- A variety of tools have been designed, fabricated and tested for use in remote inspection and handling of spent (used) nuclear fuel which is stored underwater in pools at nuclear stations.
- Tools suitable for grasping, prying and surface cleaning operations which are performed at the bottom of the fuel inspection pools have been adapted for use with a universal tool handle which is manually actuated from above the pool. Tools are fabricated from passivated stainless steel to minimize corrosion.
- A “Light Pipe” camera system has been developed to provide fuel inspectors with high resolution video for performing underwater inspections and other operations as a replacement for expensive periscopes.

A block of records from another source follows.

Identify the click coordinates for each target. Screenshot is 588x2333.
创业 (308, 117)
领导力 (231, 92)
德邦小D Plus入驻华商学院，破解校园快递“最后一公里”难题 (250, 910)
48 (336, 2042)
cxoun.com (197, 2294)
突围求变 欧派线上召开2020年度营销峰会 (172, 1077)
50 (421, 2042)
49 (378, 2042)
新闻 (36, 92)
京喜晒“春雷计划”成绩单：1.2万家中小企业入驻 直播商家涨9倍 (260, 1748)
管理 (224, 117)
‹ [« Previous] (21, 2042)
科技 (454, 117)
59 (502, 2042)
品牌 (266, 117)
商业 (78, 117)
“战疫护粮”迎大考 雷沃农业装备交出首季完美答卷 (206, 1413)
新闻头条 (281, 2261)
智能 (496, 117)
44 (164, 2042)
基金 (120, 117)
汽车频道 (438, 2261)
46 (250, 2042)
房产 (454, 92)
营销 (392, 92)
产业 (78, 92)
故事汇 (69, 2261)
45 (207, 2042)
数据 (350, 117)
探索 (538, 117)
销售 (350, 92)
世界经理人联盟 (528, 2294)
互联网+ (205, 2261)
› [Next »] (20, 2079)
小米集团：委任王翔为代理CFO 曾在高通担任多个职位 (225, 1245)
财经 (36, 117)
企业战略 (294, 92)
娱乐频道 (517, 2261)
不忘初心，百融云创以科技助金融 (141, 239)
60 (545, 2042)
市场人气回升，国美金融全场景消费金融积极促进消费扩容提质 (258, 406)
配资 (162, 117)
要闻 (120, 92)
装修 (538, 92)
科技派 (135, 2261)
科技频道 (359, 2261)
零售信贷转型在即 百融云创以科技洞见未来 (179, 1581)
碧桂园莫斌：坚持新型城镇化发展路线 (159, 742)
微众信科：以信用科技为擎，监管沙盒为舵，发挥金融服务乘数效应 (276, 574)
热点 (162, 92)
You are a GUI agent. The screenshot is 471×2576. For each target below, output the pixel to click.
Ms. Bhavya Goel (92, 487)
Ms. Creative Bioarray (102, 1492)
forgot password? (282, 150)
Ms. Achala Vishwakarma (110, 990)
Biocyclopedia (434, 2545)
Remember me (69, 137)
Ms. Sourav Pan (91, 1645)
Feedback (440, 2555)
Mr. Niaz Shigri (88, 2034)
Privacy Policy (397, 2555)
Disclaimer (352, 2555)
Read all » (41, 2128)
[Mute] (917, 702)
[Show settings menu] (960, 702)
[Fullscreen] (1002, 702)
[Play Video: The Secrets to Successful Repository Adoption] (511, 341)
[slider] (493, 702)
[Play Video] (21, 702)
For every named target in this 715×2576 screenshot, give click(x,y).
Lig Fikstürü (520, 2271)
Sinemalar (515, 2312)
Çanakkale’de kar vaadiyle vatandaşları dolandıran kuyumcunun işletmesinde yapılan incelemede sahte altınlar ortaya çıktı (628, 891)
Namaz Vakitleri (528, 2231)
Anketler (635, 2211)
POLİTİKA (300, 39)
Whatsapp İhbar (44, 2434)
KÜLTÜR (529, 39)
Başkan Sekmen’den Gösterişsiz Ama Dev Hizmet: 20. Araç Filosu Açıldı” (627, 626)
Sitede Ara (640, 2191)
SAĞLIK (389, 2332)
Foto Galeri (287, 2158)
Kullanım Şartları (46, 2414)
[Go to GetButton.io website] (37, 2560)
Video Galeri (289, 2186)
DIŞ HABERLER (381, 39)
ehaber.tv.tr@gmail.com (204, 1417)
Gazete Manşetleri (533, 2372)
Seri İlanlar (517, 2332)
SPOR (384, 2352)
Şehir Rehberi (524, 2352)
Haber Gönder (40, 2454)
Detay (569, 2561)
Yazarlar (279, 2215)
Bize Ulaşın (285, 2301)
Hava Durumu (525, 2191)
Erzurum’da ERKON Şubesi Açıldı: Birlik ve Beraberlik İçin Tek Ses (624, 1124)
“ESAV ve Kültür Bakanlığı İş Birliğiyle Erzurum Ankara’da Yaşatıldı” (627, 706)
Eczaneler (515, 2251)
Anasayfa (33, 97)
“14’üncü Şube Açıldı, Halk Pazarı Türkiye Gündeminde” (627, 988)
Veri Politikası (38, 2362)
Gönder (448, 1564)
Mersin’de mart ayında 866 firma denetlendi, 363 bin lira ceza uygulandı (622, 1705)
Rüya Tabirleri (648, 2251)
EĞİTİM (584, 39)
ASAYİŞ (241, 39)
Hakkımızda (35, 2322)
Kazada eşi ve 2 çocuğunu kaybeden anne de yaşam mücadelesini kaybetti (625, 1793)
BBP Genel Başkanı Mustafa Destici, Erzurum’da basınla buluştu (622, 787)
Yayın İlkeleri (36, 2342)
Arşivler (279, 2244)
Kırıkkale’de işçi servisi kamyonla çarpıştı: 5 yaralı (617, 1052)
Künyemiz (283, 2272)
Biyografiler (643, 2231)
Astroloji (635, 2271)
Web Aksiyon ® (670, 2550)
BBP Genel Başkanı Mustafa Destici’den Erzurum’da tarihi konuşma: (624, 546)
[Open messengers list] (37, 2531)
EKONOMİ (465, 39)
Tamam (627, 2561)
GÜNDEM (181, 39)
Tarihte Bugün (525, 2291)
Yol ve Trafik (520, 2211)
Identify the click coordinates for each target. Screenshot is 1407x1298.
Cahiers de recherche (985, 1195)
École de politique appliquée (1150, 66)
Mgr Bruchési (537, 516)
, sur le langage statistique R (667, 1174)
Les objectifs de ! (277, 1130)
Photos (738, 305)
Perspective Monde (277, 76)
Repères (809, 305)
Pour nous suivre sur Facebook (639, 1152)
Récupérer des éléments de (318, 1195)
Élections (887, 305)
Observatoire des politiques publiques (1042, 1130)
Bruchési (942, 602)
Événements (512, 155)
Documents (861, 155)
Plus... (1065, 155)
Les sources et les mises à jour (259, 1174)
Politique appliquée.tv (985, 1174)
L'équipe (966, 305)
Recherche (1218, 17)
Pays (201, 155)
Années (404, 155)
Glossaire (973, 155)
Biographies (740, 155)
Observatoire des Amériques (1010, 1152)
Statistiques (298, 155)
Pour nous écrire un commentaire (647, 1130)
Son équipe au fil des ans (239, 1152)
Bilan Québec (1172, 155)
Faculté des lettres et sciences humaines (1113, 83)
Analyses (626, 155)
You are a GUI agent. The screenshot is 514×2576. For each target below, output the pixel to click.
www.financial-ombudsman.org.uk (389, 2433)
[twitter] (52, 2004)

- Resolution and colour standards can be provided for underwater cameras and periscopes, and identification clips for disassembled fuel elements.
- A “Chopper Tool” system has been developed for removing irradiated In-Core (neutron) Flux Detectors (ICFD) from a CANDU reactor. The chopper tool is a small, modular assembly for installation in cramped work spaces and works with both horizontal and vertical IFCD assemblies. It has a minimum number of moving parts to maximize reliability and is powered by compressed air. The device is remotely operated after the initial setup. Detectors are drawn from the wells and cut into ~1/8 inch particles that are transported to a nearby shielded canister. Up to 12 detectors can be stored in one canister. A shielded flask is provided for temporary storage of the filled canister.
- A large water tank which simulates the spent fuel bay in a nuclear reactor is used for testing prototypes of the inspection tools and for training fuel inspectors.